De forma unânime, a natureza jurídica do direito de superfície já foi

definida como sendo de direito real, e na legislação brasileira foi reintroduzida

no Código Civil vigente desde de 11 de janeiro de 2003, elencada entre os

direitos reais.

Page 46: Direito de Superfície

 

O direito de superfície no que se refere à função social da propriedade,

constitucionalmente exigida, integra de forma intrínseca sua estrutura, como

instrumento útil, passível de colaborar para atinja esse estágio de utilização do

solo urbano e rural através da superfície edilícia ou agrícola, respectivamente.

Lembre-se a lição da cultura germânica que valoriza “o trabalho de quem

constrói ou planta em detrimento do proprietário do solo”.

 

Além disso, observe-se o direito romano no qual as ricas construções

pretorianas nasceram para atender às necessidades do povo, demonstrando

que nenhum conceito é imutável nem tampouco perpétuo.
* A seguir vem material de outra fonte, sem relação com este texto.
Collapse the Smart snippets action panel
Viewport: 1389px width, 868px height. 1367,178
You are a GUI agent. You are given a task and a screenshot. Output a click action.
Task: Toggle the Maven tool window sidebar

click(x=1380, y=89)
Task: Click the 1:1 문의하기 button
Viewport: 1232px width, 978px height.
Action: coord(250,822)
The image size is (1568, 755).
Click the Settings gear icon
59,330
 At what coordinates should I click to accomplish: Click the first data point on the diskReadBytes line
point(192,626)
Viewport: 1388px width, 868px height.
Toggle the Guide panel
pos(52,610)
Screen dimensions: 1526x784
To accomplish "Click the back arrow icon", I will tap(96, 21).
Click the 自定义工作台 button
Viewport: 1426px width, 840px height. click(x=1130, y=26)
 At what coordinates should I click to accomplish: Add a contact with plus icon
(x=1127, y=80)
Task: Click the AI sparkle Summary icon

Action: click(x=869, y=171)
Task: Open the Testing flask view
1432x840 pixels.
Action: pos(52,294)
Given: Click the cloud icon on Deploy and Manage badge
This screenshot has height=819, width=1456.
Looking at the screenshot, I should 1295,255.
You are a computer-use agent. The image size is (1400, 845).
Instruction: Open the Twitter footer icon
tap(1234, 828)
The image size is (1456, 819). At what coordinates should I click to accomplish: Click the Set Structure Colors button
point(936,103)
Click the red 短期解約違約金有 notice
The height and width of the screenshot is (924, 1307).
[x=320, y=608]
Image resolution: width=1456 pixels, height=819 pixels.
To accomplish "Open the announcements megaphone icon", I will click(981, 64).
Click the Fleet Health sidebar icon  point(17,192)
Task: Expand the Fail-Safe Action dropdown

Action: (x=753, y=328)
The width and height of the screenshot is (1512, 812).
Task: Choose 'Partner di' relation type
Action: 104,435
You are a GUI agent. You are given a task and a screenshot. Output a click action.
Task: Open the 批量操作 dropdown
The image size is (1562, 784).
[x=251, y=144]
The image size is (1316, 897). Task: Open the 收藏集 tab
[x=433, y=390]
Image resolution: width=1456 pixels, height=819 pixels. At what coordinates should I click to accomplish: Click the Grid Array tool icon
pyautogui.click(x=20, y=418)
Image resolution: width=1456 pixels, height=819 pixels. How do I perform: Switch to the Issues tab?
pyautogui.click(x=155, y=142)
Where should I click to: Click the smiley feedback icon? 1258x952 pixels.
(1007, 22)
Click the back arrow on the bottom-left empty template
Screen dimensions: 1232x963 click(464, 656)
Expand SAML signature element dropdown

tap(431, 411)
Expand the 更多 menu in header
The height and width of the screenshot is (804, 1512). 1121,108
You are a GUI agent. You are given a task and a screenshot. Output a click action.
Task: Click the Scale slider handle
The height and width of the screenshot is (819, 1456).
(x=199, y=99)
A supremacia do

interesse público deve nortear qualquer normatização, pois, quando o

indivíduo, aparentemente, se vê sacrificado, o cidadão está ganhando.

 

Parece insolúvel a questão de até que ponto se pode suprimir ou limitar

os direitos individuais em prol dos direitos da sociedade. Mas, justamente,

nesta busca é que emerge a criatividade do homem. Daí princípios como da

razoabilidade que, em síntese, propugnam pelo bom senso.

 

A cultura oriental ensina que existem os conceitos shojo, daijo e

izunome. Shojo é o vertical, o individual, o restrito. Daijo é o horizontal, o social,

o liberal. Izunome é o equilíbrio, o cruzamento do vertical com o horizontal, o

bom senso. Devemos adotar a flexibilidade, agindo-se de acordo com as

situações, ora shojo, ora daijo, mas sempre voltando ao ponto central izunome.

 

Considerando-se essa sabedoria oriental, pode-se dizer que o direito

individual deve ser o princípio orientador, pois o respeito ao homem enquanto

indivíduo é básico. Entretanto, deve-se lembrar que a sociedade abrange os

homens que, na verdade, a constituem. Assim, sem perder de vista o direito

individual, deve-se considerar o direito social sempre buscando o equilíbrio.

 

O legislador, o administrador, devem ter como princípio orientador o

bem-estar social, a paz. A idéia de um direito de superfície compulsório a

disposição do Poder Público deve ser entendida como mais um instrumento a

Page 47: Direito de Superfície

ser utilizado com bom senso e razoabilidade, para que se faça cumprir a

função social da propriedade. Tanto no campo como na cidade, seja pela

reforma agrária, seja por programas de racionalização do uso do solo urbano, a

necessidade de medidas por parte do Estado é urgente e imperativa para

conter a miséria, a violência, o abandono a que as pessoas estão sujeitas.

Toda a sociedade deve ser envolvida, conscientizada dessa necessidade.